[Opening EXTRACTED DATA section]

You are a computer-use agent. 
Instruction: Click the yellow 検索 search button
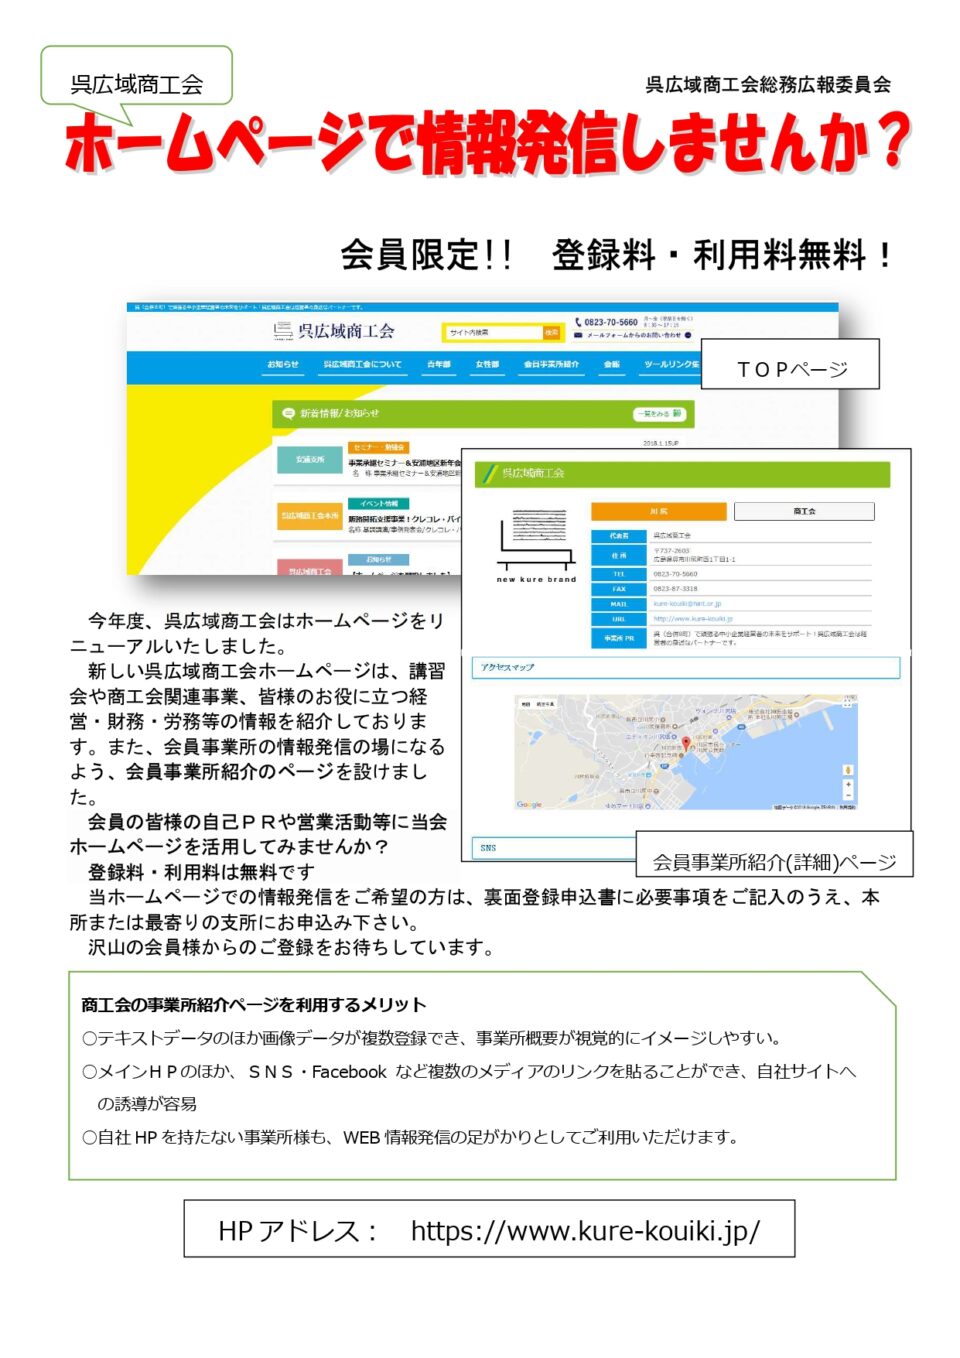tap(552, 332)
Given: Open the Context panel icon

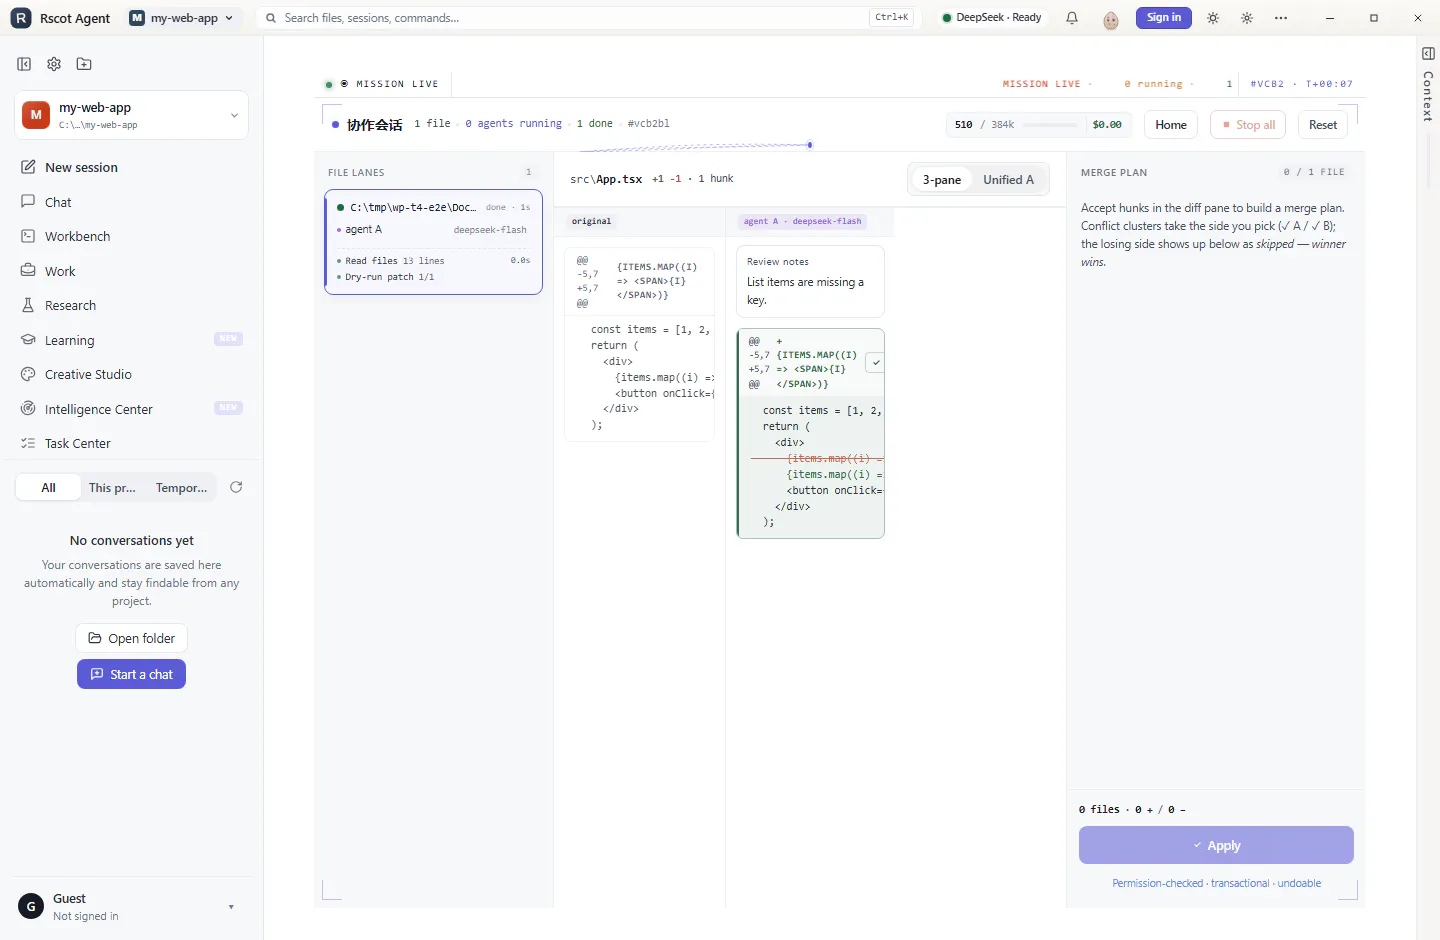Looking at the screenshot, I should (1428, 53).
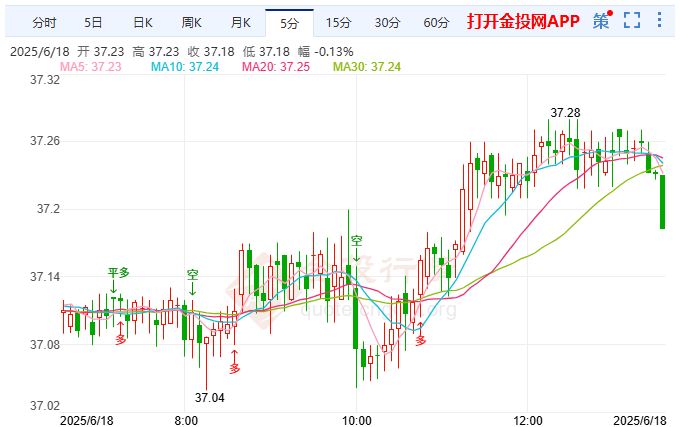680x427 pixels.
Task: Open the 策 strategy icon
Action: click(602, 20)
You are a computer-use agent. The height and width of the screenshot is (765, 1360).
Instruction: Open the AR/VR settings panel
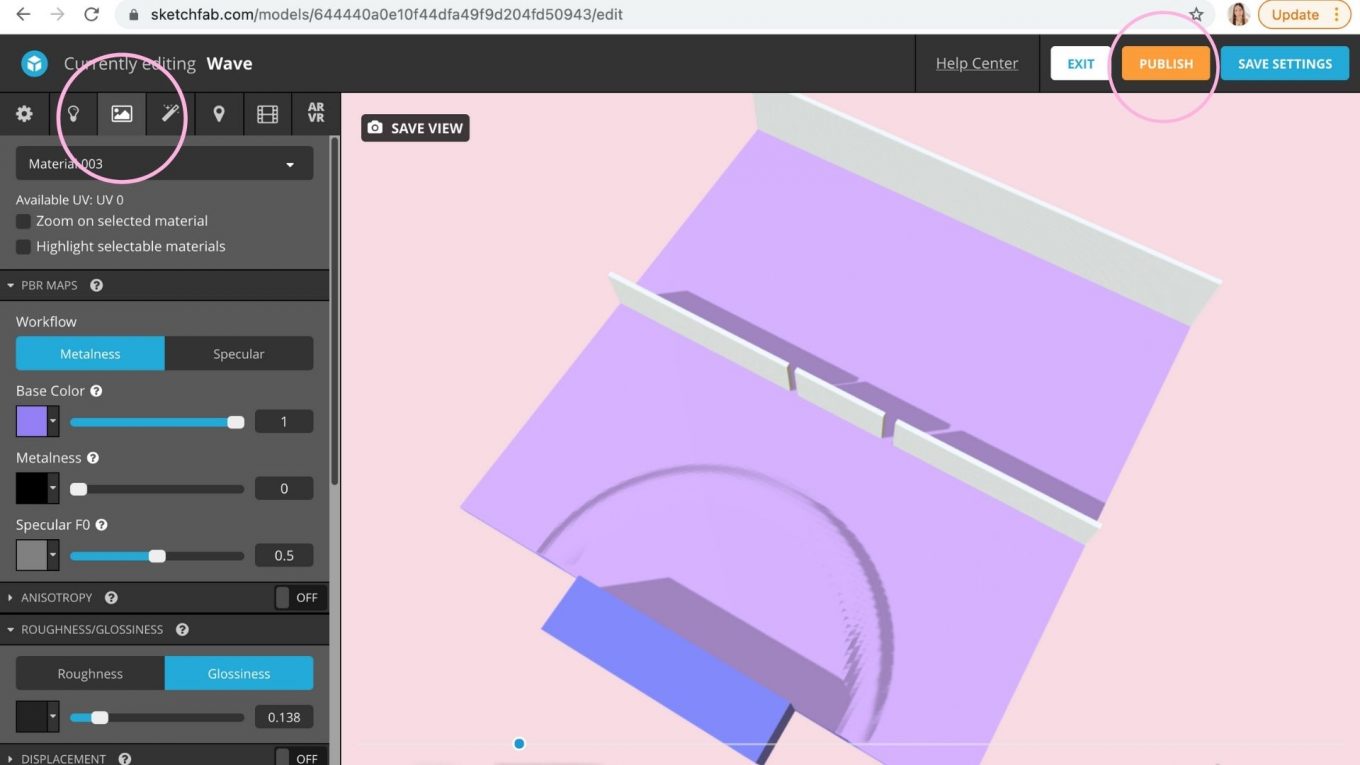pos(315,113)
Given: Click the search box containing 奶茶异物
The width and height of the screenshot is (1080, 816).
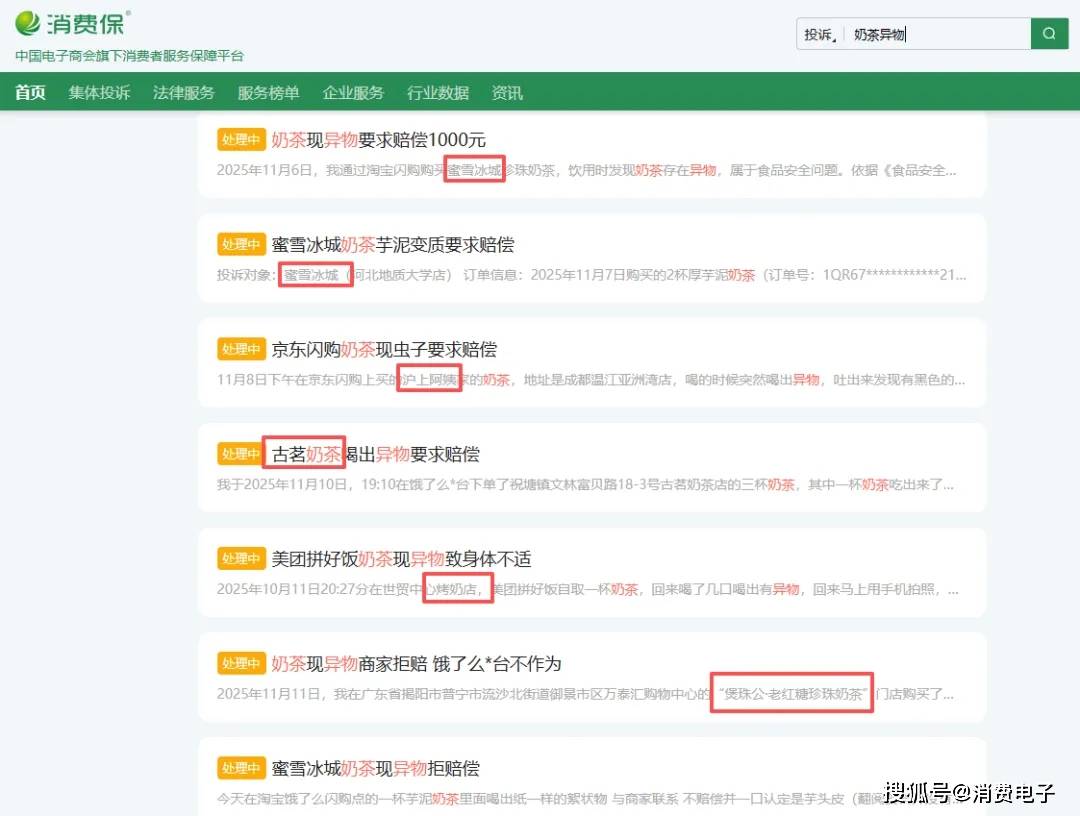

[Closing EXTRACTED DATA section]

* **TASK PROMPT**
Each entry above must be duplicated precisely; none of the pictures may be included.

* **RESULT FOR THIS EXERCISE**
You are a computer-use agent. 
Instruction: Click the yellow 検索 search button
tap(552, 332)
Given: Open the Context panel icon

Looking at the screenshot, I should (1428, 53).
680x427 pixels.
Task: Open the 策 strategy icon
Action: click(602, 20)
You are a computer-use agent. The height and width of the screenshot is (765, 1360).
Instruction: Open the AR/VR settings panel
pos(315,113)
Given: Click the search box containing 奶茶异物
The width and height of the screenshot is (1080, 816).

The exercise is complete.